The disgraced fabulists at far-left Rolling Stone are practicing the only form of “accepted” racism in America — denigrating, shaming, and belittling black people who openly support Republicans.

“Fivio Foreign and Kodak Black Should Take This Awful Trump Endorsement Off Streaming,” reads the headline.

Fivio Foreign and Kodak Black are both black and are guilty of nothing more than releasing “ONBOA47RD,” a Trump endorsement song with lyrics like: “I ain’t even see this many Black people freed during the Obama days/Told her she can have anything she want, just not my Donald chain.” Then there’s “I look at the gang, and I pledge the allegiance/So we’re all Donald’s secret.”

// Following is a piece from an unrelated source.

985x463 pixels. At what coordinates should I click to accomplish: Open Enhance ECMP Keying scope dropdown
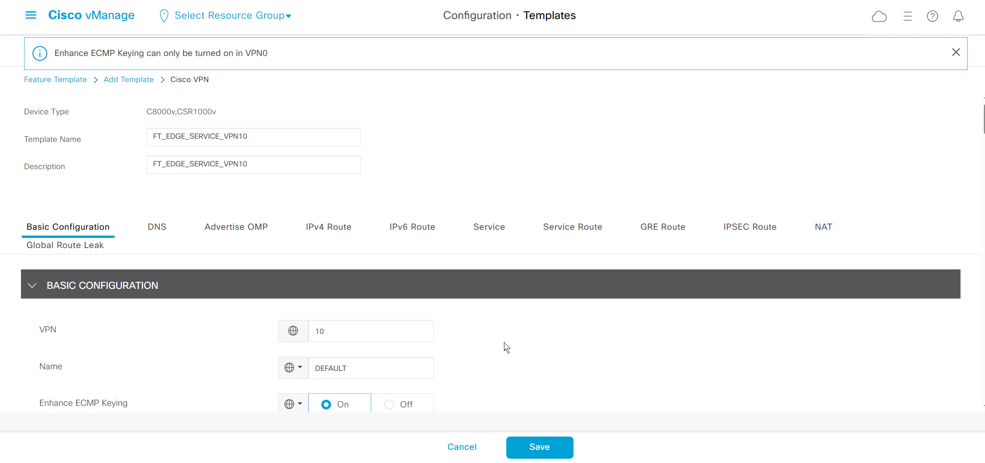(293, 404)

You see, Democrats haven’t changed one bit since they launched the Ku Klux Klan and the Jim Crow South. Back then, black people were terrorized, denigrated, and destroyed for two sins: 1) thinking for themselves and 2) threatening Democrat political power.

It’s the same today. The only change is in the methods employed to terrorize, denigrate, and destroy.

Today, black people who think for themselves and threaten Democrat power are accused of not being truly black, of betraying their “own people,” and of being selfish, crazy, and ignorant sellouts. This fascist Rolling Stone hit-piece is a perfect example of that:

Ignorant and selfish: “From top to bottom, the song is a sum of bad decisions. The title is horrendous, as it’d seem like a desperate clout chase would be spelled in an easy-to-find format.”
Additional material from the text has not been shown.